I don't know what people do without a Becky to tune their hearts. Mine was a severe case of music sickness, I can't say that I will ever be rid of this sickness, but, still I tune my heart and rise above my untoward past to try to glorify God!

Acappella.
Glad

Friday, October 22, 2010

Does God want to go to church with you?

Psalm 78:60 He abandoned the tabernacle of Shiloh, the tent he had set up among men. 61 He sent [the ark of] his might into captivity, his splendor into the hands of the enemy


Psalm 78 recounts the relationship with God and His people. The blessings and difficulties of His putting up with a people for His own posession. In the new covenant we enjoy His abiding presence, but still, must remember that we can encourage the presence of the Lord in peace and unity or we can grieve the Spirit of God, by our behavior and shamefulness.
I often think about going to church to meet with God, but, this morning I saw the gathering of God's people as the place where God goes to meet us. Are we there to meet Him, in truth? Does He want to be there with us? God cannot enter into a lie or the congregation of those who are consistent and unrepentant in their sins. God is alone praised and God is, alone the Way, the Truth and the Life. He can be among us in His wrath,or in His love, as we have seen in different eras of the church. Do we want Him here?
Come, Holy Ghost in Love, shine on us from above, Thine own bright ray,
We sing. I imagine that what makes God want to be with us, is our longing for Him. We need Your presence Lord, I imagine makes Him say, they are looking for me to be there. I cannot miss this time with them, I imagine Him saying. Shame on us, if we cannot notice the presence or absence of the Lord among us. The doctrine of the Laodicean era makes people comfortable at the absence of God in their worship. We can go to church and know that if God missed it, it is because we are lukewarm. The fact that people can believe such a thing and still go to church is beyond me.
Come, Holy God and blessed, Our most desired guest...Grant us we pray

Sunday, October 17, 2010

Praise, my soul the King of Heaven.

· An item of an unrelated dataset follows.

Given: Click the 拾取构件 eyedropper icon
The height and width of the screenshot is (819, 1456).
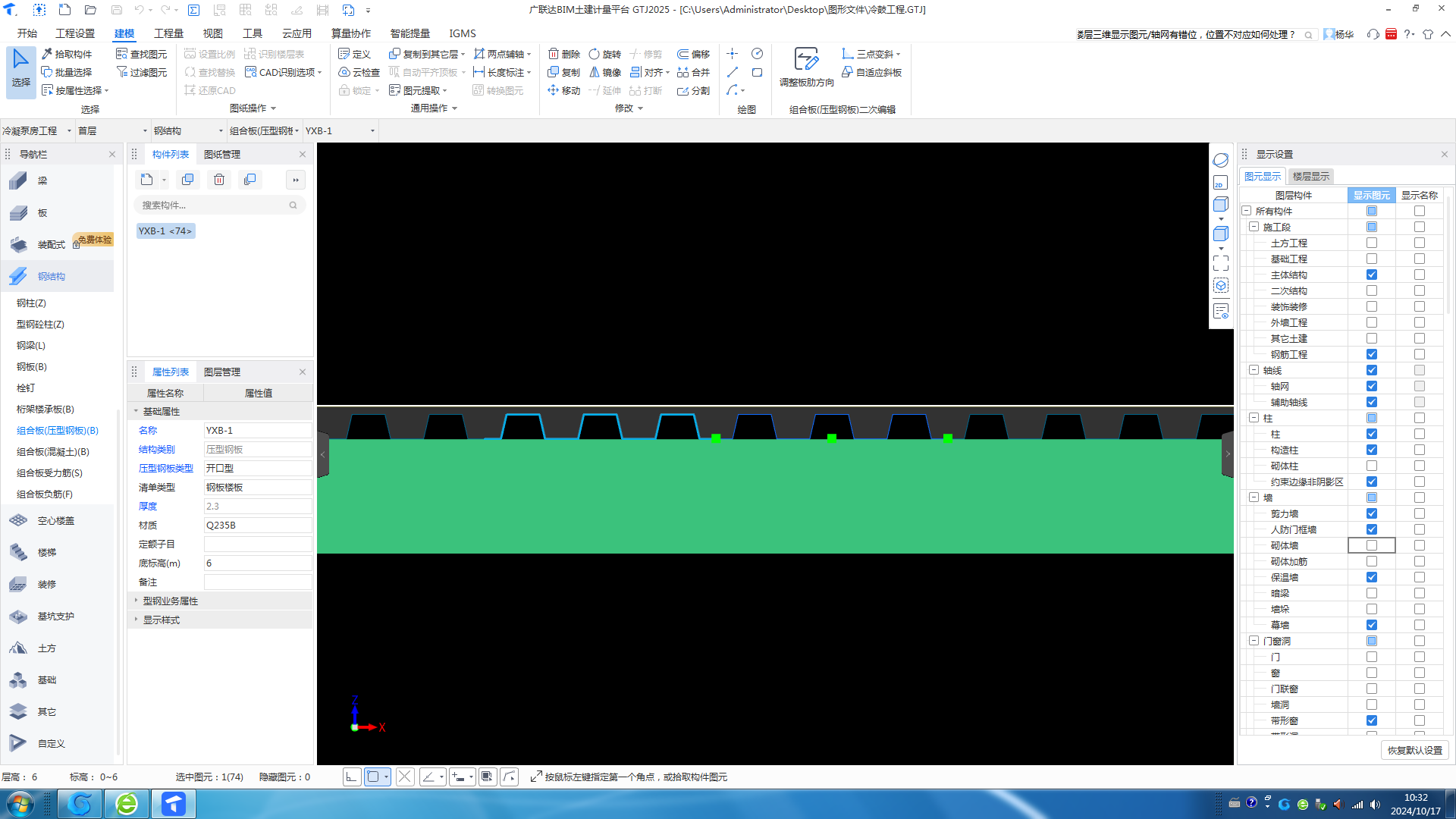Looking at the screenshot, I should [47, 54].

By Henry Lyte

Praise, my soul, the King of heaven,
To His feet thy tribute bring;
Ransomed, healed, restored, forgiven,
Who, like me, His praise should sing?
Alleluia! Alleluia!
Praise the Everlasting King!

Praise Him for His grace and favor
To our fathers in distress;
Praise Him, still the same forever,
Slow to chide, and swift to bless.
Alleluia! Alleluia!
Glorious in His faithfulness!

Father-like, He tends and spares us;
Well our feeble frame He knows,
In His hands He gently bears us,
Rescues us from all our foes.
Alleluia! Alleluia!
Widely as His mercy flows!

Angels, help us to adore Him,
Ye behold Him face to face;
Sun and moon, bow down before Him;
Dwellers all in time and space,
Alleluia! Alleluia!
Praise with us the God of grace!

Tuesday, October 5, 2010

What if I have a persistent "ought"?

If you have ought against your brother...leave your gift on the altar and go and be reconciled to your brother!"


Lord, I pray, in spite of the persistent oughts in my soul. I pray that You would receive my offering.

Friday, October 1, 2010

Stallwart Soldier's Birthday!


Years of time spent trying to understand this man, much my senior and finding that I had grown to love him immensely. Home, sweet Home he would say, as we pulled into the garage to carry him home. I remember my youthful zeal to try to serve him in his elderly crankiness and his cultural differences from me. Can I understand this great man who has 10 men reared and I am just a child. I cried many tears of misunderstanding. I will never get it. I will never understand. I will never please him. That was true. But God put him in my life for me and not for him. I do understand that now. His words chime back to me, as much as my own father's. "Let Jesus lead you... All De way!"